Building an MDR Operation from the Ground Up

When I first came on at Secnap as a SOC analyst, the security operation was built around NDR. No endpoint detection at all. The SOC team had deep experience with network-based detection, but there was a complete blind spot on the endpoint side.

Today, we run a full MDR operation. EDR, ITDR, SIEM, custom detection coverage, threat hunting. All of it had to be built. This is what that process actually looks like when you're doing it at a company that's lean on people and budget, and when you're figuring out a lot of it as you go. It's also a story about how you develop as a hunter, because it turns out that building the thing that generates the telemetry teaches you to read it differently than if someone just handed it to you.

Before EDR: ETW, Fibratus, and Making It Work

There was no budget for a commercial EDR, so I started digging into ETW. Event Tracing for Windows is a kernel-level instrumentation framework built into Windows that exposes telemetry most security tools sit on top of without you ever knowing it. Process creation, file system activity, registry modifications, network connections, image loads, thread injection. It's all there if you know how to access it.

That research led me to Fibratus, an open-source tool that hooks directly into ETW providers and exposes that kernel telemetry for detection. Fibratus lets you write detection rules in YAML that evaluate against real-time ETW events on the endpoint. Process behaviors, file I/O patterns, suspicious registry modifications, network callouts. You're writing detections against the same kernel-level data that commercial EDRs use, just without the managed infrastructure around it.

The key constraint with Fibratus is that everything runs locally. The YAML rule files live on the endpoint.
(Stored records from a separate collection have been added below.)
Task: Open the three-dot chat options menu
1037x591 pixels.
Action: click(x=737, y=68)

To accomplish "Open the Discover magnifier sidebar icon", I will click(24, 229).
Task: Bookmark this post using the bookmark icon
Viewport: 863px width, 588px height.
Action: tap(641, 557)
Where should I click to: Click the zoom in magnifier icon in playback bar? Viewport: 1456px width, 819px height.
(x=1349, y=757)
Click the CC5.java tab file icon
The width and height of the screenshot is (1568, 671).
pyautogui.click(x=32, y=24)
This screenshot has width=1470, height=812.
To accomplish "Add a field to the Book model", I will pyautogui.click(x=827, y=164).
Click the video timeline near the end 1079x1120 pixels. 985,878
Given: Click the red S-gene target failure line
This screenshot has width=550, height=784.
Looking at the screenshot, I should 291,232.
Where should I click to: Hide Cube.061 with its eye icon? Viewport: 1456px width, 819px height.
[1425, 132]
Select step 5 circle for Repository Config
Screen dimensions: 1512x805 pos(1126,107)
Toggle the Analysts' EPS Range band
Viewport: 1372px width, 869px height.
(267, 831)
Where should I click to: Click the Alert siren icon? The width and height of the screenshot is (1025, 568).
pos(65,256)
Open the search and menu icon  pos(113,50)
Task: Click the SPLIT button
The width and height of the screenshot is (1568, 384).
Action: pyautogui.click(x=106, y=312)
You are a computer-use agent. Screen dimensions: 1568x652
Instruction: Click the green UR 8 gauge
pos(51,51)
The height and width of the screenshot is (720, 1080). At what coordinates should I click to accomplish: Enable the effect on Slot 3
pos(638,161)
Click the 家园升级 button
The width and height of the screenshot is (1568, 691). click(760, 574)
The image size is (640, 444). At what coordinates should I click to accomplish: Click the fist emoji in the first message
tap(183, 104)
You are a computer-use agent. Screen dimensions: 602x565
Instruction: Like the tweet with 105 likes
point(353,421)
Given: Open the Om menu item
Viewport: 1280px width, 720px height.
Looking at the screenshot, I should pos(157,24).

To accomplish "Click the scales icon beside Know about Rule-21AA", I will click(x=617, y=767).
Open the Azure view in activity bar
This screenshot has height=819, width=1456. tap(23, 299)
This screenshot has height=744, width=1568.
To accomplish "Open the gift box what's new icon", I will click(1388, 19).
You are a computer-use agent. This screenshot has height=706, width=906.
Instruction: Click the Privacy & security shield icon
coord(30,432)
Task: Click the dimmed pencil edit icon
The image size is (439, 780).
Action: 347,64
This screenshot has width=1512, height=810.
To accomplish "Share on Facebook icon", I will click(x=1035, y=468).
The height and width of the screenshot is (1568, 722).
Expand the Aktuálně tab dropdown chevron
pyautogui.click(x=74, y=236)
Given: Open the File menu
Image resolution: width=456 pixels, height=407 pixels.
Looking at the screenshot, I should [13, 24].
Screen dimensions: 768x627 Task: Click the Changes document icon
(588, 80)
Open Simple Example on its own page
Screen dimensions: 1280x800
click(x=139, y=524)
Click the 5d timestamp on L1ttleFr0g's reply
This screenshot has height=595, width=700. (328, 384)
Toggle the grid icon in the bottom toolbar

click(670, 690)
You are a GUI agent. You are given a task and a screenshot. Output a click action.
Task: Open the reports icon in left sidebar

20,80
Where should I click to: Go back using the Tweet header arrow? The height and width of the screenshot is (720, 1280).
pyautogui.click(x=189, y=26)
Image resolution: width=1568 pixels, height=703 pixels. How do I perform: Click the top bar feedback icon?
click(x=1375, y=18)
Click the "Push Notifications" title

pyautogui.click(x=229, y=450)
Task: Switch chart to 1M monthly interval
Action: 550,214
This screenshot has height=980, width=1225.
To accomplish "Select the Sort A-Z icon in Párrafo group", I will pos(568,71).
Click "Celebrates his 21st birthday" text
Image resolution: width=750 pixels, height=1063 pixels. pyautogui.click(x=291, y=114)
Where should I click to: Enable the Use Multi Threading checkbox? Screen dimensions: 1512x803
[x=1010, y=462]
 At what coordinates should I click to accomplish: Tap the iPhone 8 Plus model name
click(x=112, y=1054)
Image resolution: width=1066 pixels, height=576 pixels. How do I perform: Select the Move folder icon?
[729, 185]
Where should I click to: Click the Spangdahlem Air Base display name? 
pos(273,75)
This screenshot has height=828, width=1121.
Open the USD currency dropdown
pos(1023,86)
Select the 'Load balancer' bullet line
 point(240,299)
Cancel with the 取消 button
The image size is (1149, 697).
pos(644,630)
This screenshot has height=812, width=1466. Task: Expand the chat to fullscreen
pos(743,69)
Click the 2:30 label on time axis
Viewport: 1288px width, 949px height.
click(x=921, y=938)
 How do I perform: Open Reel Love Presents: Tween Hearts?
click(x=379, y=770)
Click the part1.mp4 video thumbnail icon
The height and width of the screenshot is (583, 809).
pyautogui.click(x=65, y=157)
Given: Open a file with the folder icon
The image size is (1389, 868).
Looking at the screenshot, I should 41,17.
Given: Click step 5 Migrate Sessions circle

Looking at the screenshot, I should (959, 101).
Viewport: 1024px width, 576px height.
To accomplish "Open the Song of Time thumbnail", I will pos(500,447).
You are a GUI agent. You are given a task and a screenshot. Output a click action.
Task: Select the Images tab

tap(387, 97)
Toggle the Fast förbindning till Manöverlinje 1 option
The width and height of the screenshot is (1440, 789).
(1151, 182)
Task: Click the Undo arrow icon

The detection logic executes on the endpoint. There's no cloud console, no centralized rule management, no push-to-all-sensors button. Every rule update means touching every machine. That's a real limitation. But we had nothing, so it was what we were going to use.

The pipeline I put together looked like this: Fibratus detection rules evaluated ETW events in real time on the endpoint. When a rule matched, it generated an event into the Windows Event Log. From there, Wazuh ingested those WEL entries so the SOC team could see endpoint detections alongside their existing network alerts in a single pane. When we needed to respond, we used Velociraptor for remote investigation and containment.

It wasn't a product you could buy off a shelf. It was a pipeline assembled from open-source tools to solve a specific problem: we had zero endpoint detection, and we needed some. The SOC team, who had only ever worked with network telemetry, could now see process-level activity for the first time. That shift alone changed how we operated.

To make all of this work at any kind of scale, I wrote a custom agent in C# that handled deployment and management. It installed Fibratus, Wazuh, and Velociraptor on endpoints, made Fibratus tamper-protected, pulled rule updates from a centralized server, and could update itself. It solved the "how do I manage all of this across machines" problem well enough to keep things running.

But even with that, there was no central telemetry to hunt across. Every environment was still its own island. The agent helped with management, but the architecture was still fundamentally local. It got us endpoint visibility we didn't have before, and it had a ceiling we were going to hit.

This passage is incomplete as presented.